You know, we tend to think of frivolity as being solely the province of plaintiffs. But there are frivolous defendants also, and I imagine that getting legal fees awarded to the plaintiff in those cases is even more unusual.
Yes, I speak from experience.
One thing that ... might be helpful ... is to have a universal (both federal and state) Offer of Judgment with teeth.
In other words, if a party proposes a settlement, and you reject it, and then you don't recover X% of that settlement amount, you pay attorney's fees. Even if you win.
And it's bilateral as well.
This would require attorneys and their clients to do a cost-benefit analysis much earlier in the litigation, and might lead to more realistic litigation approaches on both sides.
I have often thought of this in regards to prosecutorial overcharging meant to encourage innocent defendants to settle. Require the prosecutor to bring all charges to trial, and if the jury acquits more than convicts, the defendant not only goes free, but is awarded costs, from the prosecutor's budget, of the difference.
Of course, anything like this would have consequences, such as juries convicting the superfluous charges just to make sure the overcharges don't let the defendant go free.
In the criminal context, for the risk to be truly balanced, if the defendant is acquitted, the prosecutor does the time the defendant would have done if convicted.
Maybe then prosecutors with think twice about deliberately over charging.
Maybe then prosecutors with think twice about deliberately over charging.
Problem is, prosecutors would think twice about deliberately charging *at all*. (If you could even get anyone to be a prosecutor under that system, that is.)
Loki, they have that exact system in California.
But that presumes you really know how to value a case. But I think valuing cases can be really hard. I think it is legitimate to not value a case and let the jury decide.
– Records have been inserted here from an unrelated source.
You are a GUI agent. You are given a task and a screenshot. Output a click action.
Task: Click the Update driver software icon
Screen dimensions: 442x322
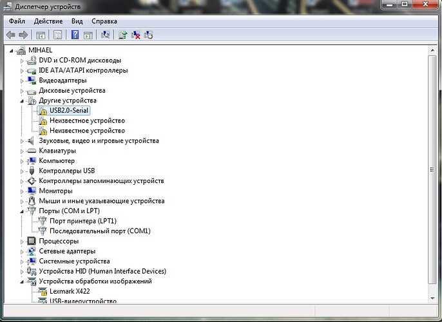point(122,35)
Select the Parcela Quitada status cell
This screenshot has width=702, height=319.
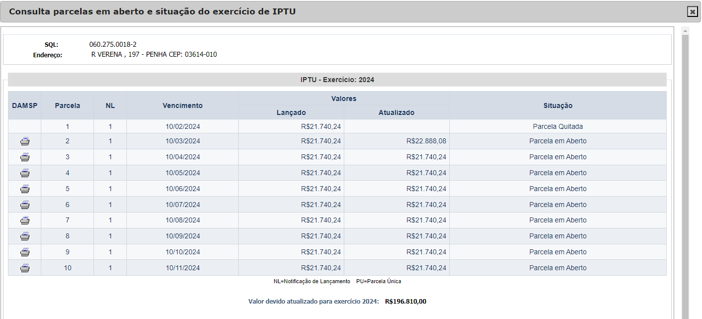(558, 126)
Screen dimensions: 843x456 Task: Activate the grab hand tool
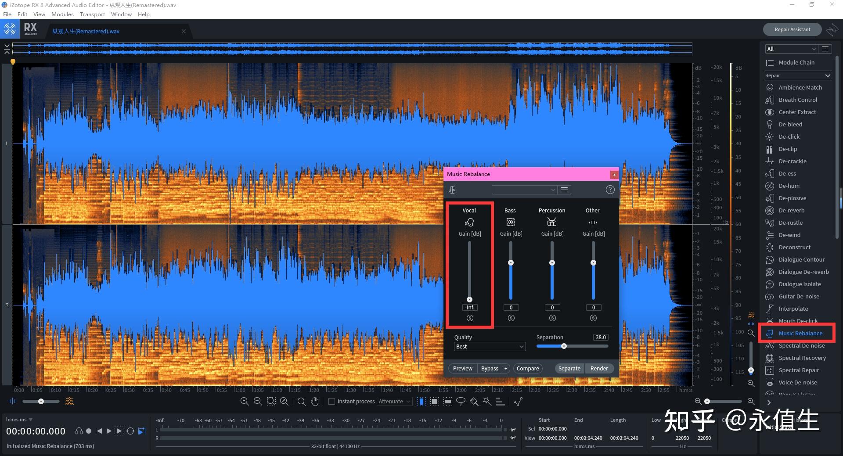pos(315,402)
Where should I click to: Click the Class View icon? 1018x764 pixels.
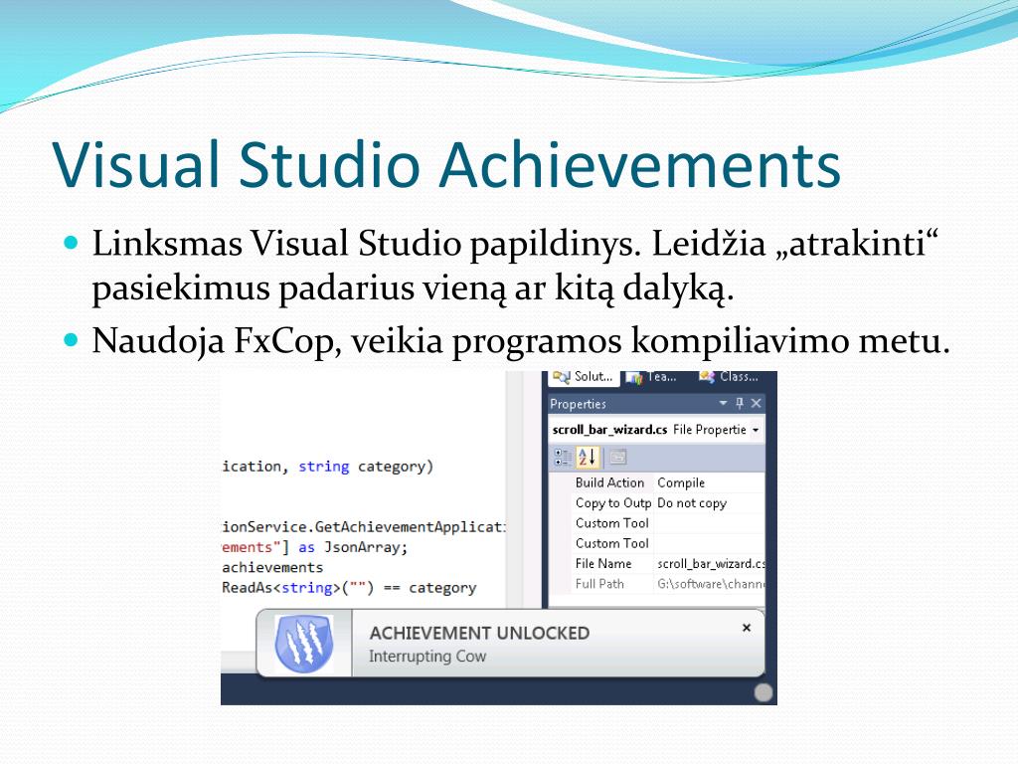tap(706, 377)
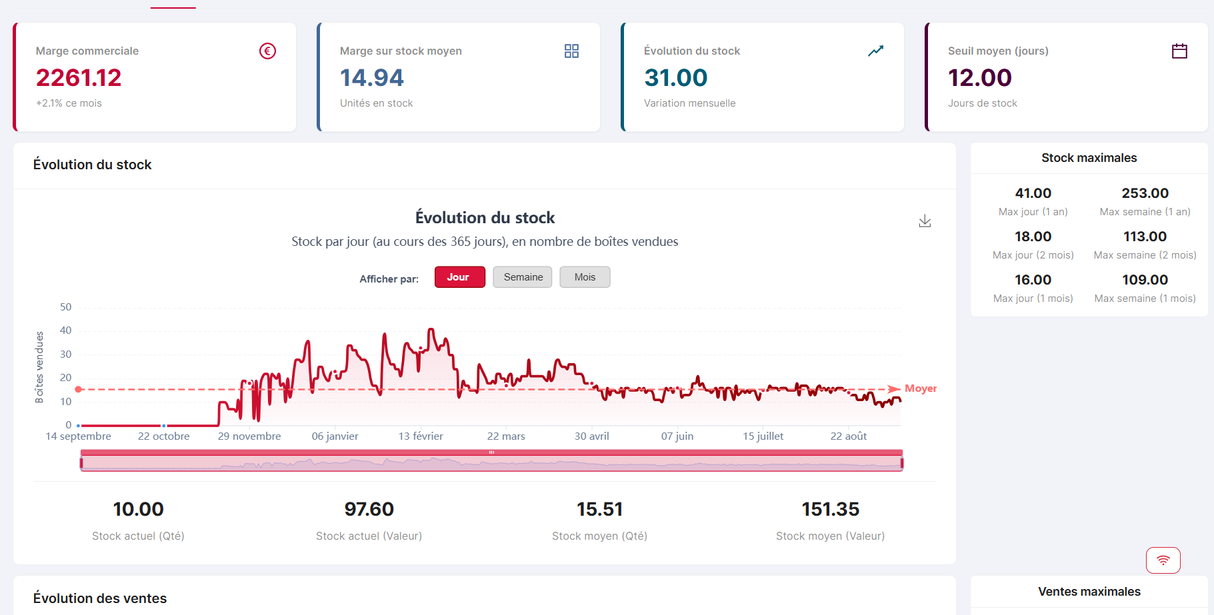
Task: Click the euro icon on Marge commerciale card
Action: 267,51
How much is the pain and suffering of your personal injury worth? If you are wrong that the defendant isn't offering you too little, should you actually end up paying the party that injured you?
Overall, I am being dramatic. The provision doesn't seem to have much impact in practice.
The one way to really reduce litigation is to cap damages so much that no attorney would bother bringing the case. That, of course, means that plaintiffs go without remedies for legitimate injuries. There is no such thing as a perfect system that doesn't sometimes throw out the baby with the bath water.
I think that offer of judgment statutes with teeth are still relatively novel (at least in the practice of law) and those jurisdictions that have them haven't really gotten to the point of utilizing them properly.
The point being that you can offer a reasonable amount to settle the case early (either side), and if you did make a reasonable compromise attempt then you're going to get the attorney's fees on the backend.
Importantly, it also tends to clarify minds later in terms of settlement as one side realizes that maybe they should settle instead of taking additional risk.
If you're referring to CCP 998 offers in California, they shift costs, but not legal fees. So, California does not, to the best of my knowledge, have a general fee-shifting statute as Loki describes.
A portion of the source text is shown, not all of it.